Pra frente, Brasil
Eu queria, de verdade, não ter essa certeza d’alma de que os jogadores de futebol são completos idiotas. É como se a habilidade com a bola só pudesse ser consumada, fisicamente, dentro de um cruel sistema de compensação baseado na debilidade mental e na desarticulação da fala e do raciocínio. E não me refiro apenas ao Ronaldo “Fenômeno”, essa figura de intelecto claudicante que gasta mais energia para formar uma frase do que para correr do meio de campo até a pequena área do adversário. Vi esses dias na TV que Zico, o grande Galinho de Quintino, ídolo da minha geração, dirige a seleção do Japão com um tradutor do lado. Detalhe: entre idas e vindas, Zico está ligado ao futebol japonês desde 1991. Ou seja, há 15 anos! Tá, tá, japonês é difícil para caralho, mas em 15 anos dá para aprender até os dialetos da Mongólia, porra.

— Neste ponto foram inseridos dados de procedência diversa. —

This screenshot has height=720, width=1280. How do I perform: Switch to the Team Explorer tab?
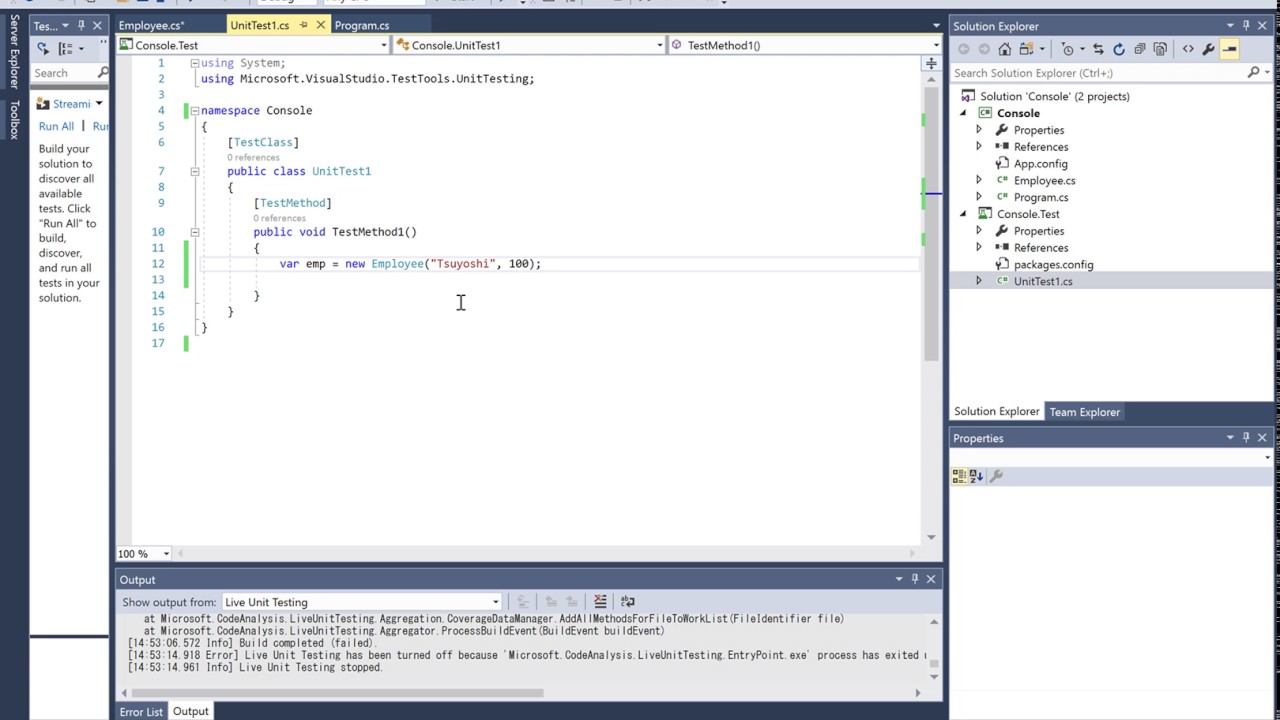pyautogui.click(x=1085, y=411)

Também em dias desses, a TV Globo passou um especial com Ronaldinho Gaúcho, um bate-papo numa praia nublada, não sei onde. Uma merda de entrevista. Mas o que chamou a atenção foi a confusão mental do entrevistado, até para falar do filho dele, um certo João, de cuja mãe não se citou o nome, nem a origem, nem muito menos foi dado detalhes da relação que gerou o pimpolho. Um primor de jornalismo. Ronaldinho, que joga bola como ninguém, é o protótipo do atleta com cérebro de uso restrito. A opção por aquele rabo-de-cavalo pastoso e pela permanência daquela arcada dentária semelhante a um limpa-trilho só reforça a tese de que, apesar do dinheiro, disfunções cerebrais são mesmo irreversíveis.
Não por outra razão, os textos das reportagens esportivas, sobretudo as de televisão, beiram o ridículo. Apelam para clichês futebolísticos, aliás, especialidade do presidente Lula, e teimam em fazer coisas “engraçadinhas” e trocadilhos infames colocados no ar como se todos nós, amantes do futebol, fôssemos debilóides. É de uma primariedade constrangedora, uma overdose de babaquice que só tende a piorar com a proximidade da Copa da Mundo. Isso sem contar com a patriotada que, diariamente, faz com que uma cidade da Alemanha ou uma escolinha do interior de Pernambuco “se vista de verde e amarelo”. Agora, me digam: por que temos que aguentar essa babaquice se tudo que a gente quer ver são os gols?? Eu quero lá saber que fulaninho carioca toca cavaquinho? Que cicraninho pernambucano dança frevo? Que nas horas vagas a seleção canta pagode? Que se fodam os pagodeiros, antes que eu me esqueça.
Outra fórmula permanente é a do jogador “de origem humilde” (o vocábulo “pobre” não existe na crônica esportiva) que venceu os obstáculos e se tornou um ídolo e um exemplo de vida para as crianças. Quer dizer, o cara passa a vida jogando bola, não lê a porra de um livro, balbucia três ou quatro clichês na beira do campo, enche o rabo de dinheiro, come umas modelos gostosas e retardadas para, no final, virar exemplo de superação de vida. No cu, pardal!
Por isso que meu modelo de jogador sempre foi Garrincha, que viveu e morreu sem entender porra nenhuma.
Só jogava bola, e estava bom demais.